> Task item:
Of all the lines below, return only those starting with the line holding "Viewport: 1568px width, 690px height." and going on through the line holding "Open the Update & Security label", exactly as written.
BEGIN
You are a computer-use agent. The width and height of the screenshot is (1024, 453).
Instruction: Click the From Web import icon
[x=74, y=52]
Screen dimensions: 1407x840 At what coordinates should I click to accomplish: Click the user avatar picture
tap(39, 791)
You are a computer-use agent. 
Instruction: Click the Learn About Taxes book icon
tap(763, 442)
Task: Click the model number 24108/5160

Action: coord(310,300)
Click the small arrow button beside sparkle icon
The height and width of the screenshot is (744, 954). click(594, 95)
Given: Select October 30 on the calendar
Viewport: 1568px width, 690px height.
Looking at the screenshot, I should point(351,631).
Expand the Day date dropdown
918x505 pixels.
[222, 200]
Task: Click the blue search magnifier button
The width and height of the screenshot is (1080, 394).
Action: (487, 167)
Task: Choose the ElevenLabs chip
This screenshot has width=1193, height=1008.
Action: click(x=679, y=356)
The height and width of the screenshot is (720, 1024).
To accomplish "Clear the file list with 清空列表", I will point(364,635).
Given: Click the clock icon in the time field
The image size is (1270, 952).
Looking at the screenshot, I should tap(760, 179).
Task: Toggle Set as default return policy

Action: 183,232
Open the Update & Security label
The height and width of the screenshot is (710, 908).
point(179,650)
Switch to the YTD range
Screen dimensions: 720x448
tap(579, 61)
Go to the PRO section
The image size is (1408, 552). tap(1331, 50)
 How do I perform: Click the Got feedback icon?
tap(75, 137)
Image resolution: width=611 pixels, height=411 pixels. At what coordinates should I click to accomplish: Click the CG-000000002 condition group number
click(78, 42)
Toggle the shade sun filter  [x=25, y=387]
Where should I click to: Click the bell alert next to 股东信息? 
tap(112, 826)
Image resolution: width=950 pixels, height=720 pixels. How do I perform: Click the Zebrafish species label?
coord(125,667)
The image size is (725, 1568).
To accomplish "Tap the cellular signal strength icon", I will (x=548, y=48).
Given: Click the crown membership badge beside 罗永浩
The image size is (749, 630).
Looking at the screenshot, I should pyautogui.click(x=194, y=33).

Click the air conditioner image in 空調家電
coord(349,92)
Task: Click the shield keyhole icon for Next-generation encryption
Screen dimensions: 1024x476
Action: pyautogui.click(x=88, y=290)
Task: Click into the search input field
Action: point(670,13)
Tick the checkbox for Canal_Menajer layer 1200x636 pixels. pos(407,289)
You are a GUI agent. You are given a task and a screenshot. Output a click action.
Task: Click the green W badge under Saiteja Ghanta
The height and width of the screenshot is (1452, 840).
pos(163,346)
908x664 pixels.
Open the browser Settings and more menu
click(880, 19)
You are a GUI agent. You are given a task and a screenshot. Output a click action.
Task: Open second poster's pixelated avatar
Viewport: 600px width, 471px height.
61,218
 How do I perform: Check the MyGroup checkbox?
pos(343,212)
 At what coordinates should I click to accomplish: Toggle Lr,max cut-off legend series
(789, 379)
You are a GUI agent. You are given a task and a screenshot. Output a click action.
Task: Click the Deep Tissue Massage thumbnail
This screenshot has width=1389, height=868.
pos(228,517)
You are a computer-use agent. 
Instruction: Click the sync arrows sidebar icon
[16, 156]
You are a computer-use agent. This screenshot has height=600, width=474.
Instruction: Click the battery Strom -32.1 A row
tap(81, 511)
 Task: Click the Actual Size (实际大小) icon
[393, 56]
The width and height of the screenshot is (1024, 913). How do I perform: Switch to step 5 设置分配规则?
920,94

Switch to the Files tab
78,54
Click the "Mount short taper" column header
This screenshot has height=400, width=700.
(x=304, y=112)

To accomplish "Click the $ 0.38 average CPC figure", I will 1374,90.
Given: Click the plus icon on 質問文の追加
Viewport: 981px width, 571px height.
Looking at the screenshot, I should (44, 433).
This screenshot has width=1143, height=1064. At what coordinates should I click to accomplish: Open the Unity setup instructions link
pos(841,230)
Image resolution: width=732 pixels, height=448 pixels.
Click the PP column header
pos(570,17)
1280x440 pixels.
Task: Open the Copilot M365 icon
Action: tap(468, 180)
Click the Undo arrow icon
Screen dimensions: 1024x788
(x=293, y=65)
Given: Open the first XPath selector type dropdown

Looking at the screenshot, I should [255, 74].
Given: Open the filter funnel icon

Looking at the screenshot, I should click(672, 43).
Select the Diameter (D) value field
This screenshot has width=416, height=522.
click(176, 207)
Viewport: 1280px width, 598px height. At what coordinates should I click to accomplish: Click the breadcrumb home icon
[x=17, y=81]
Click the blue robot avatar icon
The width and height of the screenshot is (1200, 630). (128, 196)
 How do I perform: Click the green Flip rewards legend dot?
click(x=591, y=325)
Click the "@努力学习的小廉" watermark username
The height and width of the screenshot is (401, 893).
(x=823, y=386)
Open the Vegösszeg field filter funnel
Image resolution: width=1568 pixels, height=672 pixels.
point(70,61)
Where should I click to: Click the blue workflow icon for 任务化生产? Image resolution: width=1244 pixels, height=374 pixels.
END
> Exercise output:
Viewport: 1568px width, 690px height.
Looking at the screenshot, I should point(351,631).
Expand the Day date dropdown
918x505 pixels.
[222, 200]
Task: Click the blue search magnifier button
The width and height of the screenshot is (1080, 394).
Action: (487, 167)
Task: Choose the ElevenLabs chip
This screenshot has width=1193, height=1008.
Action: click(x=679, y=356)
The height and width of the screenshot is (720, 1024).
To accomplish "Clear the file list with 清空列表", I will point(364,635).
Given: Click the clock icon in the time field
The image size is (1270, 952).
Looking at the screenshot, I should tap(760, 179).
Task: Toggle Set as default return policy

Action: 183,232
Open the Update & Security label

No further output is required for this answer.